Vicente Verdú
Sólo me pongo a pintar cuando me encuentro más o menos sano y de buen humor. También a propósito de haber recobrado la confianza en mi mismo, unido a un punto de libertad particular, exclusiva de su relación con la pintura. Y no hablo ya de la producción de un cuadro o de su proceso divertido sino sencillamente de la pintura, selecta o a granel. Los botes y tubos de pintura, el color de sus líquidos, su densidad, su paciente propensión a cubrir con su manto la apariencia de las cosas, le concede un poder que pocos otros fenómenos existenciales igualan. Es, sin duda, esta pasión exagerada por el tinte, una pasión infantil. Tan infantil que me es imposible elaborar una razón suficiente que explique el fenómeno con pertinencia. La pintura en sí, lodos los establecimientos de pintura, los pigmentos, los médiums, los aceites, los disolventes. componen un universo en el que algunos nos sentimos tan dichosos como si hubiéramos resucitad entre los muertos. Puede que no sea suficiente esta emoción para mejorar todo lo adverso de la existencia pero me atrevería a decir que mejora una buena ración del ordinario estado de ánimo. No hay memoria ni herencia genética que justifique este gozo en mí. Si acaso mi patológica alienación estética, siempre representada en la base sagrada del color. Lo hermoso o lo feo se alzan o se desdicen, se baten y forman espectáculo, gracias a la demiurgia o la acrobacia del color. El color es la molécula insigne. Cualquier color. Y pienso que, esto es quizá así, porque en realidad no se está tan enamorado de una pintura sin el lenguaje supremo del color. No apasiona tanto lo que la composición del cuadro llegar a ser sin la potencia que el color suscita. ¿Y qué suscita? Sería inútil hallar una explicación cabal a su reino. El color pertenece a las esencias y las esencias por su carácter imperioso son irreductibles a la razón, inexplotables como fenómenos en su aparición y su posible progreso. El color es el color. El color se dice a sí mismo puesto que se tarta de una totalidad que ni precede a nada ni se dirige a finalidad concreta. Todo color es una existencia cerrada. Una clausura sin acceso.

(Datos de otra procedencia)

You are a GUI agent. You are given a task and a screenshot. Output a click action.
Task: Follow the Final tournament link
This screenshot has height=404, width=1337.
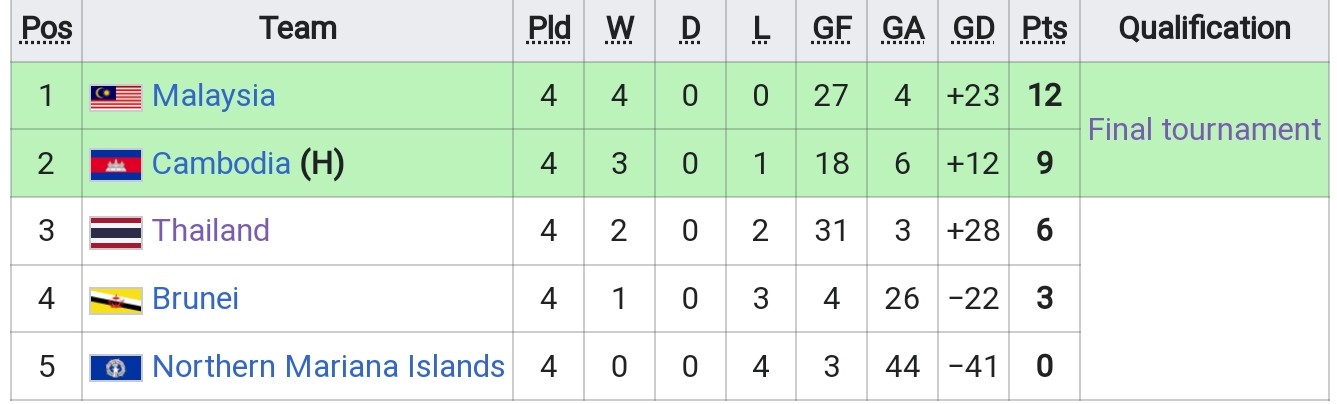coord(1204,129)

Todo color hace y deshace, promueve o paraliza. La consecuencia es la misma. El color es una energía sin destino previo. Un atributo sin necesidad de calificación. Vivimos entre colores despiertos y nos acompañan como seres dormidos. Su influjo y su presencia deciden nuestro mundo interior y exterior. ¿También interior? Precisamente interior porque advenimos al color desde un fondo químico y primario. Somos sin condiciones color, ese compuesto que vemos y olemos en los botes y al verterlo repartimos identidades identidades. No hay vida sin color, no hay color que no viva y decida el mundo de la emoción, de la dicha y la tristeza, del baile y el entierro, del silencio y la exclamación.